While applicable log management configuration settings are maintained in the WhatsUp Gold database, the actual log data collected by WhatsUp Gold Log Management is stored in a dedicated instance of Elasticsearch to ensure you can retrieve the information you're looking for quickly and easily. You also have the option of using WhatsUp Gold Log Management with an existing Elasticsearch installation. To do so, simply specify the URL and valid access credentials when prompted during installation.

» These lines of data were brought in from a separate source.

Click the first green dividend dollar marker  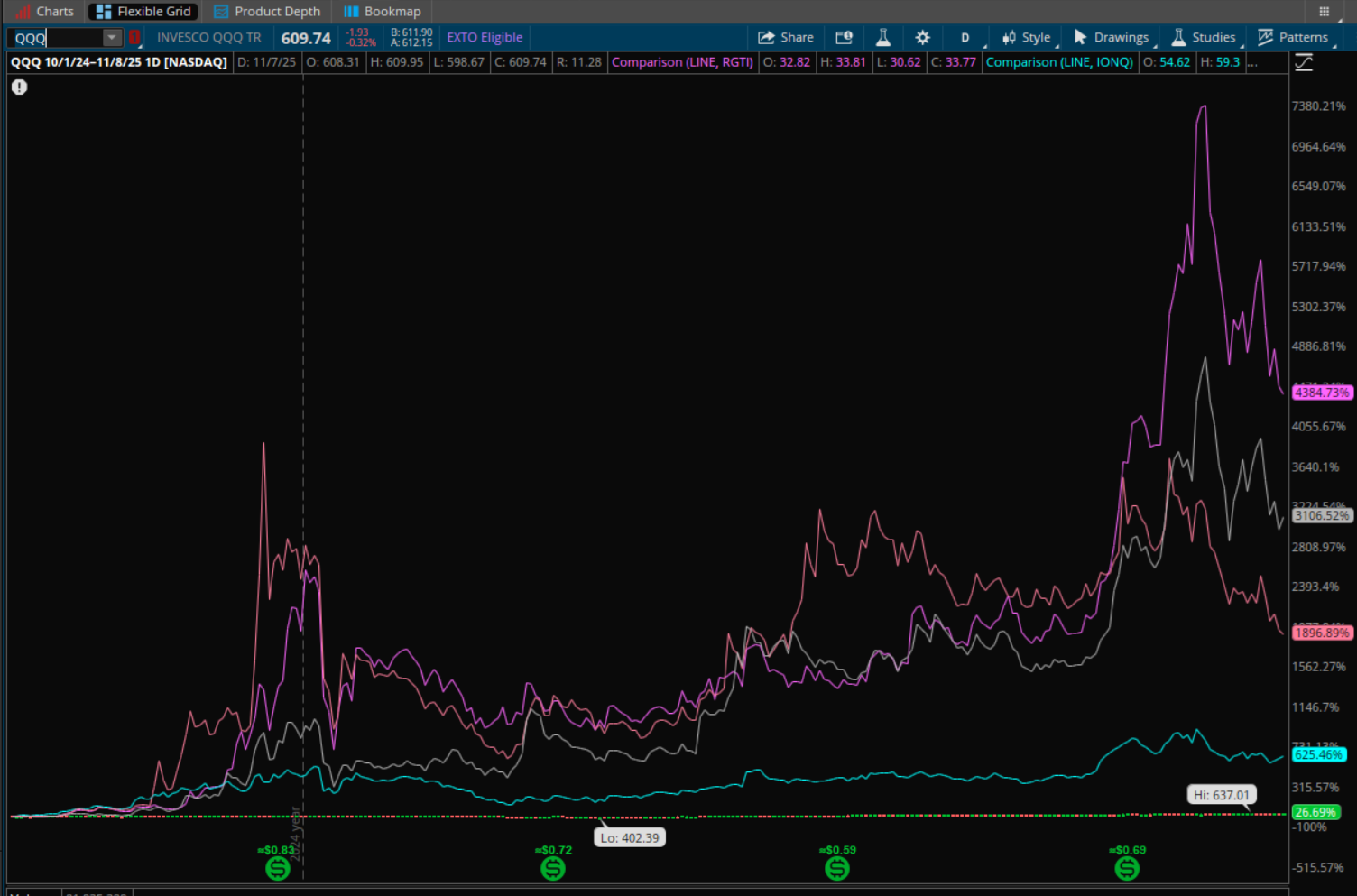pyautogui.click(x=277, y=868)
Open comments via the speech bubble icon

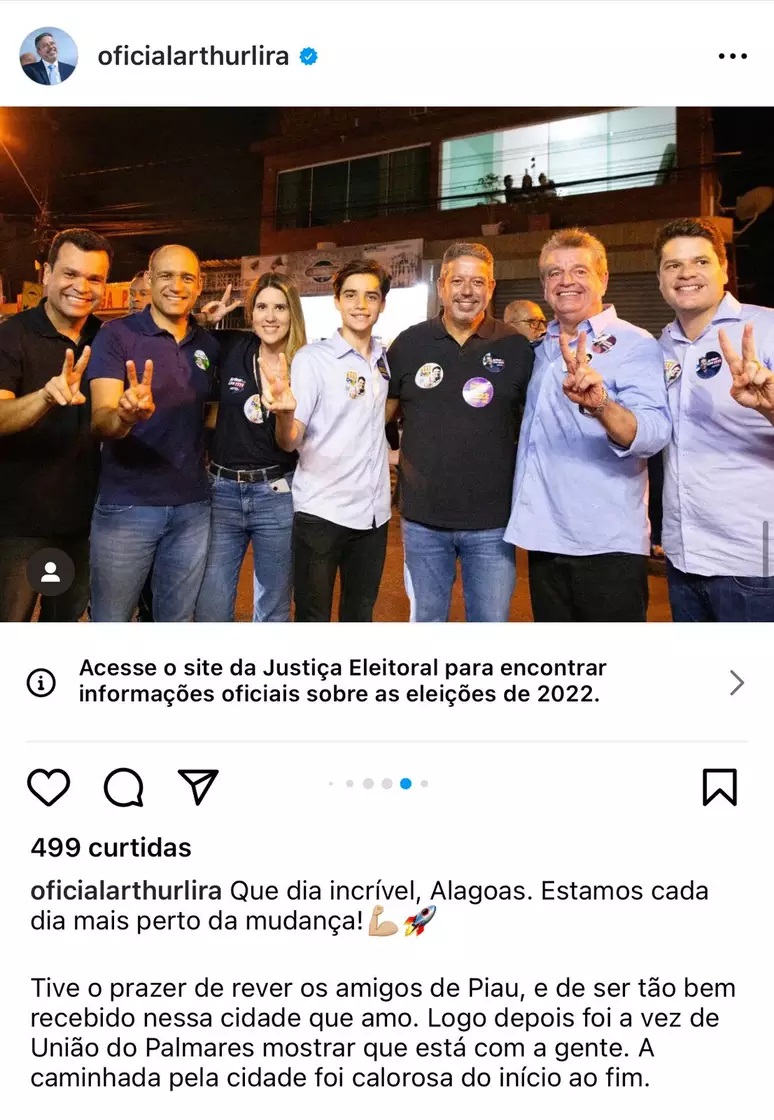[124, 787]
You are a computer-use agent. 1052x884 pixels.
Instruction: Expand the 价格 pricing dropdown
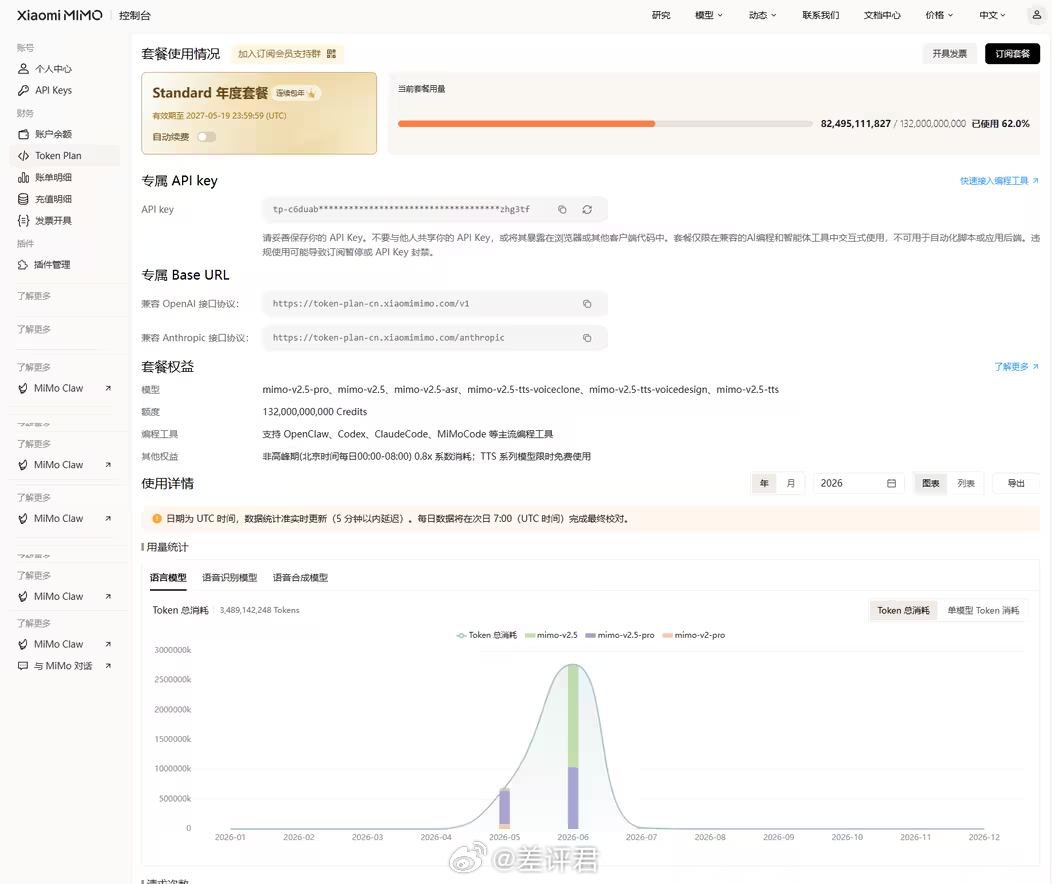click(x=939, y=15)
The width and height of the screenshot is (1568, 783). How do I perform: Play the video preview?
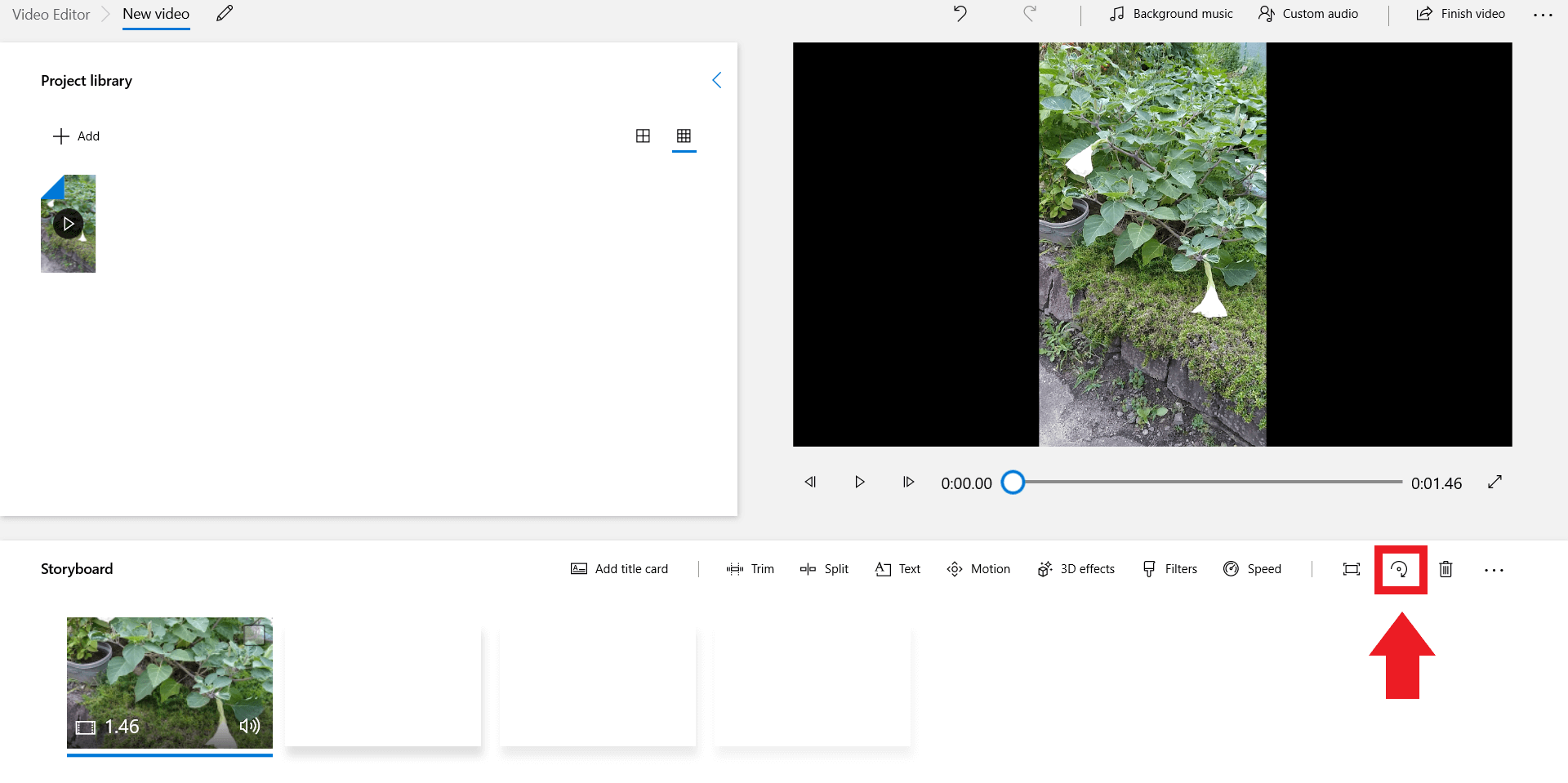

Before you can successfully collect log data, you must configure one or more monitored devices to serve as log data sources. Follow the procedure steps presented in Configure a Log Source to set up a device to make either Windows Event or Syslog data available to WhatsUp Gold. Please note, to successfully collect Syslog data, you must configure WhatsUp Gold AND the actual Syslog server. For the Syslog server, configure and enable the push of log data to WhatsUp Gold using IP Address, hostname, etc. One port is dedicated to listening for Syslog data all the time. Additionally, if you have set up any passive monitors for Syslog or Windows Event Logs, we recommend disabling them due to duplicate collection of data.

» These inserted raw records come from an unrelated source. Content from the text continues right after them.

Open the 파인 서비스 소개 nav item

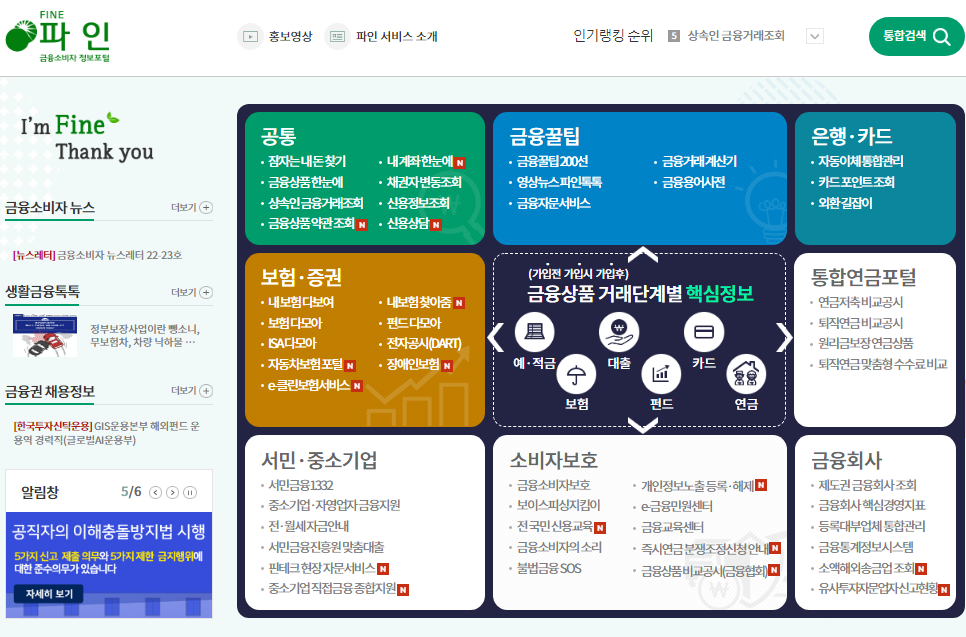coord(388,37)
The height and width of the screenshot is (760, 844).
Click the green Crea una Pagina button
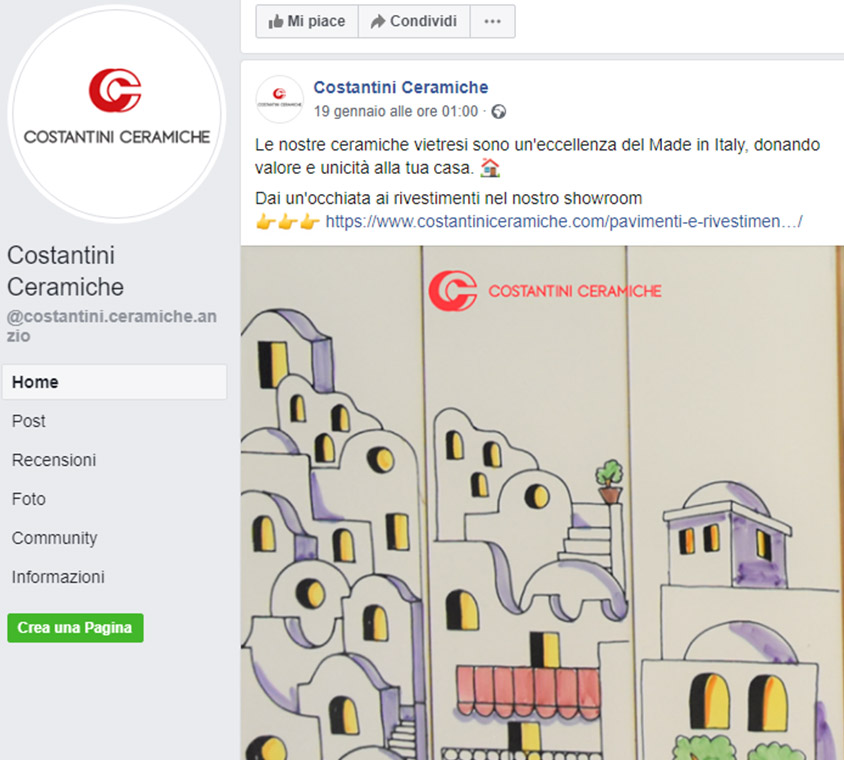(x=75, y=628)
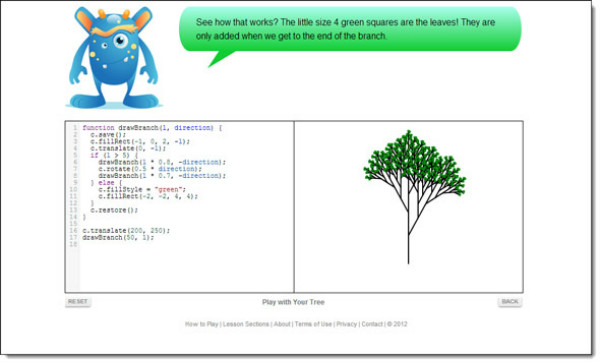The image size is (600, 363).
Task: Click the blue monster mascot
Action: (114, 57)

Once log data is actively being collected, you have the option to use the Advanced Filter Builder create and save sets of filter criteria in a dedicated library for use in several interfaces applicable to log management inside WhatsUp Gold. It's important to note that, depending on how you configure log data collection, WhatsUp Gold has the potential to collect enormous amounts of data and possibly fill your storage database to capacity. Proper use of advanced filters in concert with the conservative use of applicable settings and/or configuration will help prevent this from occurring. Refer to Creating Filters for step-by-step information on how to populate your log management filter library.
One of the most versatile and commonly-used features of WhatsUp Gold is its robust and customizable reporting views. The application now offers an additional dashboard view as well as individual reports dedicated to presenting data collected by WhatsUp Gold from log sources. The Log Management Dashboard view can be found by selecting ANALYZE > Log Management > Log Management Dashboard. Using the same menu path, you can also access the Log Viewer full page report which allows you to search for log data based on user-defined critera and/or a saved filter selected from the Log Filter Library. You also have the option to launch the advanced filter builder dialog directly from the Log Viewer interface where you can create a new set of filter criteria to apply to the report which can also be saved to the Log Management filter library.
Important: Any Syslog or Windows Event Log reports from previous versions of WhatsUp Gold will NOT show Log Management-specific data.
Alert Center now offers a new threshold exclusive to WhatsUp Gold's new Log Management functionality called Log Management Filter Frequency. This threshold monitors either the absence or the presence of logs based on a saved filter selected from the Log Filter Library. It can be used just like any other threshold in Alert Center in that you have the ability to apply a notification policy so you can be alerted when certain log data is collected as well as view related activity in the Alert Center full-page reports which can be found by selecting of the options under ANALYZE > Alerts and Actions.